Neste contexto, a expressão "em vertigem" tornou-se uma modernidade para explicar tudo aquilo que sofre declínio sem perspectivas de melhoria. Como se não bastasse a ideia de que grande parcela da sociedade busca uma salvação que não virá, alguns setores vivem da miséria alheia.

INCLUSÃO E DEMOCRACIA

Paulo Freire defendeu incansavelmente a ideia de que é impossível humanizar uma sociedade se ela não recebe educação para todos. A educação deve ser, inquestionavelmente, um processo inclusivo e democrático. Desta forma, deve permitir a todos os indivíduos desenvolverem plenamente suas potencialidades e serem agentes de transformação social.

Por isso, é preciso entender a sociedade como as pessoas e a educação que recebem, formal, na escola e cultural, desde o berço. Gerações anteriores, que proclamava que o futuro eram as crianças, são responsáveis por aquilo que a geração atual faz. Assim sendo, separar temas como a educação nas escolas ou educar para a paz exige muito mais do que educação formal.

As brigas políticas pela reforma do ensino arrastam-se há décadas e acreditamos que Darcy Ribeiro tinha razão. O boicote à educação é um plano de governantes e déspotas que não querem que a maioria da população a tenha.

A sociedade em vertigem é uma realidade !

EDUCAR PARA A PAZ

A ideia de Maria Montessori era de que educar para a paz(3) traria uma evolução para a sociedade. Entretanto, o que vemos nestes tempos recentes é a ausência da educação ou a educação para a guerra.

Por outro lado, Freire argumentava que a educação é um ato político e que, como tal, deve libertar indivíduos da opressão. Sua pedagogia defende uma educação que liberte, que conscientize os indivíduos sobre sua realidade e os capacite a agir para transformá-la. Sem essa educação para todos, continuamos a perpetuar desigualdades e injustiças.

No entanto, a proposta de uma educação humanista enfrenta grandes desafios, especialmente quando em oposição como certos métodos educacionais. Ainda que estes métodos tenham boas intenções, mostram-se ineficazes diante de um mundo de guerras e polarizações. O modelo de Montessori, por exemplo, que enfatiza a educação para a paz sofre restrições históricas.

O método, desde que execute-se com autonomia, liberdade com responsabilidade e respeito pelo desenvolvimento natural da criança, é viável.

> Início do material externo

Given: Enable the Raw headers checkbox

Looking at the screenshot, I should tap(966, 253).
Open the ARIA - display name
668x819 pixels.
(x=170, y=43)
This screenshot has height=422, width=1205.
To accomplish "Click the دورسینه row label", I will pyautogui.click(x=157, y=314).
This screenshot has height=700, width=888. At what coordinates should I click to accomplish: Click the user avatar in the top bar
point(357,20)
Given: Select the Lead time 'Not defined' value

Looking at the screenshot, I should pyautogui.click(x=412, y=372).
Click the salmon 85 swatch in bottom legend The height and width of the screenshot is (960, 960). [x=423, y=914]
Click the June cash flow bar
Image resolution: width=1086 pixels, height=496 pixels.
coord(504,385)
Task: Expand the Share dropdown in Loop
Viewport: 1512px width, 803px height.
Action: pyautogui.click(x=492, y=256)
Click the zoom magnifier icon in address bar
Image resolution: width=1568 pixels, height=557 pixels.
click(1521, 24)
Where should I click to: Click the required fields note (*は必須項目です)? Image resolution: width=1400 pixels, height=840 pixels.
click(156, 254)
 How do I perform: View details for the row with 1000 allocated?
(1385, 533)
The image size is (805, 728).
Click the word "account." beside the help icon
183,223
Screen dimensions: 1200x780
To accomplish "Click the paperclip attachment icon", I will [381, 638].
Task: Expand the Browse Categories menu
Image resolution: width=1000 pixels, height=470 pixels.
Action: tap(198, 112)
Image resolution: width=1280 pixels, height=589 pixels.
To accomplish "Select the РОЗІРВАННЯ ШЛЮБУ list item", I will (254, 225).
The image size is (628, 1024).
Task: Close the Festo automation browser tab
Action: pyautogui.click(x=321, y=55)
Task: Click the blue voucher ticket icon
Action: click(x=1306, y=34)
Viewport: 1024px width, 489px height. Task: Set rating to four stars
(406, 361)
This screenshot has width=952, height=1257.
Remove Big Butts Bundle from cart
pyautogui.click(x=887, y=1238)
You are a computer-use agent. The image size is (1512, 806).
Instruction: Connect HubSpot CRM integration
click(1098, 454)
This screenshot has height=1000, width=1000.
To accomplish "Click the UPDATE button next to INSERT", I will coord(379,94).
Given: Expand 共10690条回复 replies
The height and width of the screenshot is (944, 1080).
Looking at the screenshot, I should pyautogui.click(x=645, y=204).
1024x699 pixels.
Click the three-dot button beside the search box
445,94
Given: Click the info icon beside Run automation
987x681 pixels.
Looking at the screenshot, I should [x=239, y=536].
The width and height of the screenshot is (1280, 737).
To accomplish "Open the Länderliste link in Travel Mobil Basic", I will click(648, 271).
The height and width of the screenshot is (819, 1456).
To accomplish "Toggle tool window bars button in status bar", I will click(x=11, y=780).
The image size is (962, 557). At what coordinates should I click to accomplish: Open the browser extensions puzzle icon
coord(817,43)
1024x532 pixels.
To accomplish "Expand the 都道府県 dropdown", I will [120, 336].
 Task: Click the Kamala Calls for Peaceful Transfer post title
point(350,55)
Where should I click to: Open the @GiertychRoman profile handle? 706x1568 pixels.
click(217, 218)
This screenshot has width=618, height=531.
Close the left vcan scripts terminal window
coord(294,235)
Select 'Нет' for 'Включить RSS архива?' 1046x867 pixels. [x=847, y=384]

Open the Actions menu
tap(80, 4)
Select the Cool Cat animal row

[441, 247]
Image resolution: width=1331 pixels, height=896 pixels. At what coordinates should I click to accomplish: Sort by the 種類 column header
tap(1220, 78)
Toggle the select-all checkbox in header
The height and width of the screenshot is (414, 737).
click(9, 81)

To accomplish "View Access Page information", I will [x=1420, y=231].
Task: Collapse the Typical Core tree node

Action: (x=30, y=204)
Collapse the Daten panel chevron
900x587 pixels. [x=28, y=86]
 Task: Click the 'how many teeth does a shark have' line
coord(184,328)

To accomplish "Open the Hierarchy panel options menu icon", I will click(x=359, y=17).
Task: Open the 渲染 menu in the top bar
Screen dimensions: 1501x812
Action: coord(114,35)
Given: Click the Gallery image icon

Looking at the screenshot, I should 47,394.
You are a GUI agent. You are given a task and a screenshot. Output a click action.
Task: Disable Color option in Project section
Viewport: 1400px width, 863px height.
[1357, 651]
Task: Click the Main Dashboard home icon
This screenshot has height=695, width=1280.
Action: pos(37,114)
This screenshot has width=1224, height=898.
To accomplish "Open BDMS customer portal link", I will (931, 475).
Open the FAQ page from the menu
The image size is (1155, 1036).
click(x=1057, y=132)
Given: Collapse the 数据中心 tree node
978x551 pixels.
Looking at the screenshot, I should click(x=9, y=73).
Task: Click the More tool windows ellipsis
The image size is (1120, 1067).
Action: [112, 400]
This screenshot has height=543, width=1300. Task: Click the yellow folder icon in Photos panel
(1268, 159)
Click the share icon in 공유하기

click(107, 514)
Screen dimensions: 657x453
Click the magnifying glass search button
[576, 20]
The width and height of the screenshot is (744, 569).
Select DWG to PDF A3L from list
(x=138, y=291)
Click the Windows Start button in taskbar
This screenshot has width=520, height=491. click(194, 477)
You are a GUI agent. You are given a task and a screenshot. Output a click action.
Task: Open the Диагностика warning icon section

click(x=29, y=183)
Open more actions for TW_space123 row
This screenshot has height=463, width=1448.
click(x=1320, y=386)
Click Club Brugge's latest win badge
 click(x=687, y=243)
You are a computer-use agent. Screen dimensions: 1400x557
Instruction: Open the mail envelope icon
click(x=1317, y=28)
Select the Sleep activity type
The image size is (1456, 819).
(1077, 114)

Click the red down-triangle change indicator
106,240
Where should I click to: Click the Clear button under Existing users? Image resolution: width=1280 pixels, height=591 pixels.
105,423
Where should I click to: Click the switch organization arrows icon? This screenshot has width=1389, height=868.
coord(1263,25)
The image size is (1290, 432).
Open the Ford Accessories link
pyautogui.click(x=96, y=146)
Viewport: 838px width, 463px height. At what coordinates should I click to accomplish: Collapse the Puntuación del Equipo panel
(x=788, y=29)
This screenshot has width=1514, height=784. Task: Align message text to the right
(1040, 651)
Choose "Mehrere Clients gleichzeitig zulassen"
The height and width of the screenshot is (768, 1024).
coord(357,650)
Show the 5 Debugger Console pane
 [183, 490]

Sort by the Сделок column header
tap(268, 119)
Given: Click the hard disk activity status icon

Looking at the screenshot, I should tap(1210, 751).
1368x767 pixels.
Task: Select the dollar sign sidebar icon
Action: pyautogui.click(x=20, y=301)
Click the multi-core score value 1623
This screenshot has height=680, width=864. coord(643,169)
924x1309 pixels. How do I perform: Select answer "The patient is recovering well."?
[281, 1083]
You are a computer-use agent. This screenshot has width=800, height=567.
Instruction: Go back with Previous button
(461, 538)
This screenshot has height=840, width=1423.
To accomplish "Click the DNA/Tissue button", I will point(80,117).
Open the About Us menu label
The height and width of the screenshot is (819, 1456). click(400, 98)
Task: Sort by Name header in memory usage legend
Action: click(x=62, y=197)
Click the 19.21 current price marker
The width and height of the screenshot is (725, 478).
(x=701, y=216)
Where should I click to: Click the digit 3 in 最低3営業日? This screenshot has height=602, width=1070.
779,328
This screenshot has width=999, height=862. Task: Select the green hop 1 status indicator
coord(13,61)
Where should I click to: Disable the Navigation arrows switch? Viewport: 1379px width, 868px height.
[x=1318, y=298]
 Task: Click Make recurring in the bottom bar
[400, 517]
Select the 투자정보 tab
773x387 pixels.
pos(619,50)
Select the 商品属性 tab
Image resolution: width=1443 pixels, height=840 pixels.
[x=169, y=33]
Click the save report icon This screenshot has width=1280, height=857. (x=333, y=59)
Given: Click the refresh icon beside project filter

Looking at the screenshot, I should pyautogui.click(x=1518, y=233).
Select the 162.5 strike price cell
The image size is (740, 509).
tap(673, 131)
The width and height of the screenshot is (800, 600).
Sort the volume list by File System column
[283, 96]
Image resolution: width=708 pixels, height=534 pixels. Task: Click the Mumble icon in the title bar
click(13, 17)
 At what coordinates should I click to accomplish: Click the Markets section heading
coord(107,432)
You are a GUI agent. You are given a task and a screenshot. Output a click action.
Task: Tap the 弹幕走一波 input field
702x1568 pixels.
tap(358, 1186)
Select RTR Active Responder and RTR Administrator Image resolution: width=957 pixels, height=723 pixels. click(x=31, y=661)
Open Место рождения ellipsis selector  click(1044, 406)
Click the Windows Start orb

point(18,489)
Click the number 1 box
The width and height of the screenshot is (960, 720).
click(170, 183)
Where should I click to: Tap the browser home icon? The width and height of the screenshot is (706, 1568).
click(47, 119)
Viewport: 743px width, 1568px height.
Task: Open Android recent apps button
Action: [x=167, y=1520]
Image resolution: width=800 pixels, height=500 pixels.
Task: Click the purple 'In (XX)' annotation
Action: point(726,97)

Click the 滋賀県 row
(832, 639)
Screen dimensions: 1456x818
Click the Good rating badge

Sua proposta é formar indivíduos pacíficos e conscientes de seu papel na sociedade. No entanto, apesar de seus méritos, essa abordagem enfrenta muitos limites e barreiras, ante os desafios globais contemporâneos.

MUNDO MODERNO

A educação para a paz, proposta por Montessori, embora valiosa, enfrenta um mundo onde conflitos, tensões sociais e polarizações políticas. A abordagem de Montessori, não consegue alcançar as raízes estruturais das desigualdades e das injustiças que alimentam esses conflitos diários.

Atualmente, a sociedade exige uma educação que vá além da formação individual e aborde diretamente as causas sistêmicas dos conflitos. É necessário um sistema educacional que provoque debates sobre a justiça social, a igualdade e a solidariedade, como proposto por Freire. Uma educação que não apenas forme indivíduos pacíficos, mas que também os capacite a lutar contra as opressões e construir outra sociedade.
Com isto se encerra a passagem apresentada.